Running materials and processes under real-world conditions allows engineers to pinpoint pressure points before regulatory submission or scale-up. Adhesives can be tested under sterilisation loads, films can be evaluated for stretch and tolerance, and assembly can be stress tested at manufacturing speeds. This approach accelerates design-for-manufacture (DFM) and design for compliance (DFC) strategies, enabling validation pathways that align with ISO 13485, GMP and MDR requirements.

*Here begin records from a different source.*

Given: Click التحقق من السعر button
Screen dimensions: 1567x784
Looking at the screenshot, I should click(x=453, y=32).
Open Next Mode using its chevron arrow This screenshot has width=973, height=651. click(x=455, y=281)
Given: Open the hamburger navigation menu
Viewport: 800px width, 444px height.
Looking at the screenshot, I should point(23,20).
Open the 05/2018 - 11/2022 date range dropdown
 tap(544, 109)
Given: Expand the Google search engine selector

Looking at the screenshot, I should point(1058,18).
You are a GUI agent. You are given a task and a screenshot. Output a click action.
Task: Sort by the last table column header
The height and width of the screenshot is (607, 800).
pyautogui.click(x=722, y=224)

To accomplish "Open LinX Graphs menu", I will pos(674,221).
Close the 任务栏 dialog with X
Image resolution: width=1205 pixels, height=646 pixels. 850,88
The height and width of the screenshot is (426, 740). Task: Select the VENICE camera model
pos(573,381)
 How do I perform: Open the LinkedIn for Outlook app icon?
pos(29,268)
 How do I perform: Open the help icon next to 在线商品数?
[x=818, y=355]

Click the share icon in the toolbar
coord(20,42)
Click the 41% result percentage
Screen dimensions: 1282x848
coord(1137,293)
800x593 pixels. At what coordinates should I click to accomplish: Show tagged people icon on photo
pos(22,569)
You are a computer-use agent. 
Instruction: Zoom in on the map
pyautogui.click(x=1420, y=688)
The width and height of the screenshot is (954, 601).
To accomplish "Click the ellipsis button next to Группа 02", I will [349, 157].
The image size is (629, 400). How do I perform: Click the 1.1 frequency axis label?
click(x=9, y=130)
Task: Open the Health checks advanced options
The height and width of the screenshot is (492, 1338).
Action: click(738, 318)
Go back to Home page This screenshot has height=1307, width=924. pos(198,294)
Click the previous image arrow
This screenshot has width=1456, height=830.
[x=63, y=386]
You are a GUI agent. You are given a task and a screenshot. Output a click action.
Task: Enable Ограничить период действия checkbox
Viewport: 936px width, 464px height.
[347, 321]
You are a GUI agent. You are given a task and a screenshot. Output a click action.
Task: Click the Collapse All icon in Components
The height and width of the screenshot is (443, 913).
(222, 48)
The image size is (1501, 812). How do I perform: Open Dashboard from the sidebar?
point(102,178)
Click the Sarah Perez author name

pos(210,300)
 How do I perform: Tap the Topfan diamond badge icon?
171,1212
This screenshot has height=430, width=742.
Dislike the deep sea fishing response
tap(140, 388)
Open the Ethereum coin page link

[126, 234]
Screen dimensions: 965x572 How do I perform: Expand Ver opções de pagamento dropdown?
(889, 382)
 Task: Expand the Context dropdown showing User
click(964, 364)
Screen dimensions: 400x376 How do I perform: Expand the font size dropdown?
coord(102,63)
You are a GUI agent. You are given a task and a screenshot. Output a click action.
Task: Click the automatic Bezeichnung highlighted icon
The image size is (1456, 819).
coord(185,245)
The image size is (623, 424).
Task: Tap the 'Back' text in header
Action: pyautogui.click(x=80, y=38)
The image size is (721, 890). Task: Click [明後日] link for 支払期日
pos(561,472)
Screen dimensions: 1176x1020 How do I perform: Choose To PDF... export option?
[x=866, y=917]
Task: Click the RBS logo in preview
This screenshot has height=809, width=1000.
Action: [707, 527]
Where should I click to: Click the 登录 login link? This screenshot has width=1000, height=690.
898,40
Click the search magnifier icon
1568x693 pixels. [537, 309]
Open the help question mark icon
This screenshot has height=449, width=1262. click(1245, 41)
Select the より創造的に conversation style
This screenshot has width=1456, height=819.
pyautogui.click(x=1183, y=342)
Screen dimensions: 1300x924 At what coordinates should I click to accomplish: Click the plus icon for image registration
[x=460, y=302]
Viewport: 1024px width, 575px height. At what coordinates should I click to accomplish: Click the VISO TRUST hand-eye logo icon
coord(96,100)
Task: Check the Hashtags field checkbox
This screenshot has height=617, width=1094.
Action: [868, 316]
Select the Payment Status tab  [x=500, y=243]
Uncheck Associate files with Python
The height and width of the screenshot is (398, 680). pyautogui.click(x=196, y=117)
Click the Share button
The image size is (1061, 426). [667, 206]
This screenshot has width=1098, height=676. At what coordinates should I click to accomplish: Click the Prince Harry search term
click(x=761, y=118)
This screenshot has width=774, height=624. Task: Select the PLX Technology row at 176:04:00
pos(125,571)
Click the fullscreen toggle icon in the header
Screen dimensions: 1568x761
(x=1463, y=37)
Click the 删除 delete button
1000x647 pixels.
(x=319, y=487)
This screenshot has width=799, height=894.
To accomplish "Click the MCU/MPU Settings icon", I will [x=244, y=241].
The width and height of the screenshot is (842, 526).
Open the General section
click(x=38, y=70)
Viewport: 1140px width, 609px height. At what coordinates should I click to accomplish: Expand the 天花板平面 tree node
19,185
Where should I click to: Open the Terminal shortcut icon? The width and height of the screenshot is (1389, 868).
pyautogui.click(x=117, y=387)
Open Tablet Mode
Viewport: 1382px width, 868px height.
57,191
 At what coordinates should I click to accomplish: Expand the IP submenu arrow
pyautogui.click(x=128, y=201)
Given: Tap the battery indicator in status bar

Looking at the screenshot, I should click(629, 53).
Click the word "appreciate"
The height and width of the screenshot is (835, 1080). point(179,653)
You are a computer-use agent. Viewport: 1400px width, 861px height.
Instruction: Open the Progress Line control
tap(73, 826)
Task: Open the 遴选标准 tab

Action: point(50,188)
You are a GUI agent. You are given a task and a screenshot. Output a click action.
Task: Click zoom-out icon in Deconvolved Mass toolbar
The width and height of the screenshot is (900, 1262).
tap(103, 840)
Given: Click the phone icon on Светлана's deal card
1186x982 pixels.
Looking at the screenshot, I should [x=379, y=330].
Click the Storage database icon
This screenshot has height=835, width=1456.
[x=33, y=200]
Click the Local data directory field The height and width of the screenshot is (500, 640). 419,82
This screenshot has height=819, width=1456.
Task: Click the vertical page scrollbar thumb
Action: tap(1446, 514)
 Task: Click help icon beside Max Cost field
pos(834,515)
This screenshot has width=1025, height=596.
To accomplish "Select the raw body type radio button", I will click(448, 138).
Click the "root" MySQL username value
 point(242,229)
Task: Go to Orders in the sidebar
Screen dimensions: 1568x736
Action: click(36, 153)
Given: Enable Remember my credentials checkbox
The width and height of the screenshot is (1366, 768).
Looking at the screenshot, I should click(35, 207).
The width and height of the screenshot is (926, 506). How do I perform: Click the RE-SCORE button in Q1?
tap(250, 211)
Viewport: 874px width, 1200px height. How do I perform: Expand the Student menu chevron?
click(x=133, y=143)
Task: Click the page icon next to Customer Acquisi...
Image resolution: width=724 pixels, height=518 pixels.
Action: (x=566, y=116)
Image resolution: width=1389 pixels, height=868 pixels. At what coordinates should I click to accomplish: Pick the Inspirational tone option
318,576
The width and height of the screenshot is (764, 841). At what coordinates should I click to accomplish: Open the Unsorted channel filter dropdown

“High volume prototyping de-risks innovation in the pipeline,” said Locke. “It exposes friction points before they threaten timelines, ensuring that when scale-up happens, it happens with confidence and compliance built in.”
Performance and collaboration drives innovation
In highly regulated industries such as the medical or health sector, predictability is the ultimate performance metric. Every process must be reproducible, every material traceable, every adjustment documented. Adaptive automation supports this by embedding digital feedback loops, inline inspection and real-time process control into the converting environment.
With data integrated directly into quality management systems (QMS), manufacturers can demonstrate compliance while creating a live validation trail that supports continuous regulatory readiness.
Predictability thus becomes a strategic advantage: it aligns manufacturing performance with regulatory timelines, reducing the risk of requalification or process drift as products evolve.
Collaboration and early integration
The most effective manufacturing models now integrate innovators, OEMs and specialist converters at the earliest stage of product design.
This co-development model ensures materials selection, adhesive compatibility and process automation are aligned not only with performance goals, but with compliance and scalability requirements. When development and manufacturing work together from the outset, the result is accelerated scale-up and a reduced validation burden that transforms traditional handovers into a seamless continuum of innovation.
A future built on adaptability
As healthcare becomes more personalised and devices more interconnected, manufacturing systems must match that complexity with adaptability.
The companies that will lead this next era are those that see adaptive, data-driven manufacturing not just as a tool, but as a strategic capability.
Locke concludes: “The goal isn’t simply to design and deliver new products, but to continually evolve how those products can meet the requirements of the healthcare industry. Every advancement in automation and converting brings us closer to a world where innovation flows freely from concept to clinic and adaptive manufacturing is the foundation that makes that possible.”